The Cross-Disciplinary Challenges Of Visualizing Data
Contributed by Morgan Fritz on 25 Mar 2014
Data are growing intensely and pose a substantial data visualization challenge. Every day we generate massive amounts of data in the form of photos we take, electronic messages we send, and queries we make to Internet browsers. Numbers of shared data have more than doubled during the past five years (Internet World Stats). The complexity of collecting and analyzing big data in meaningful ways challenges and changes the fundamental of research, impacting research methodology itself and our approach to tool design. From medicine to sociology, analysis of quantifiable data about life on Earth has allowed researchers to gain new insight making us better understand genetic and molecular underpinnings of disease.

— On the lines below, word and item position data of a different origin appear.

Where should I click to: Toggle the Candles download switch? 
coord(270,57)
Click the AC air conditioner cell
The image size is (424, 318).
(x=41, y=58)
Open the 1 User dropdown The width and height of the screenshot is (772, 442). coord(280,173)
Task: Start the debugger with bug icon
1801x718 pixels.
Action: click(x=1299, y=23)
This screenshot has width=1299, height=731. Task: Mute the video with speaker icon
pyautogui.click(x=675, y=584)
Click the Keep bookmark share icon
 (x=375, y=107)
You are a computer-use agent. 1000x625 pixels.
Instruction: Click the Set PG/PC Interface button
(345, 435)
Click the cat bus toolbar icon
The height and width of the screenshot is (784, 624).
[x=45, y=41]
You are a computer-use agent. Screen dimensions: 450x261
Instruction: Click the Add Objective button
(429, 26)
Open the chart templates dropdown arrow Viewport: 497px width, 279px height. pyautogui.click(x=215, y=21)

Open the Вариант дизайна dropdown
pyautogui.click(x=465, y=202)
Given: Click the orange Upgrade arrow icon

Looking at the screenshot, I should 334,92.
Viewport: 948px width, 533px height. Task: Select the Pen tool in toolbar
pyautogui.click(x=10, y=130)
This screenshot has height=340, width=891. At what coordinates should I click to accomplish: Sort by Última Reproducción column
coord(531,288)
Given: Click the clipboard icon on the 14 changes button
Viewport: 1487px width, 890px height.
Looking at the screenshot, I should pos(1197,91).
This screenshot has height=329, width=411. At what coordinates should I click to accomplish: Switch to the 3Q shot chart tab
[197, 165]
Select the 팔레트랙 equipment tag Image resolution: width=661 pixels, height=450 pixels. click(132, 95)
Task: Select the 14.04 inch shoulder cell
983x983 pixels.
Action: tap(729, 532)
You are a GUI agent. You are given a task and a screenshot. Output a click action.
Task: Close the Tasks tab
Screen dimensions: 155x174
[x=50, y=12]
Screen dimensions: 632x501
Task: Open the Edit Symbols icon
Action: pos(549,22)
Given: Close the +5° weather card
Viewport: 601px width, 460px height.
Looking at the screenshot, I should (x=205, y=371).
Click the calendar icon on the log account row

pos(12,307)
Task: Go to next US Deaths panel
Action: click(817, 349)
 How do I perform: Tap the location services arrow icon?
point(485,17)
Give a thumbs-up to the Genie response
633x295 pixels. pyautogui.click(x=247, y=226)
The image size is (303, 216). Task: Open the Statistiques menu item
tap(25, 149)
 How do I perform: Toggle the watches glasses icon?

Analyzing big data encourages new research questions, triggers new data interactions, and motivates new research technologies and methods. In particular, we experience an enormous increase in development of visual technologies, tools and methods for exploring and analyzing data. Making sense of data visually is fundamental to most research processes. We depend on visual patterns and guidance in everything we see. When reviewing an article in a journal, we first explore graphics and visual representations before reading the actual paper. Visual representations and analytical tools have the potential to augment our reasoning capacities by facilitating perceptual inference, discover patterns, and expand our working memory.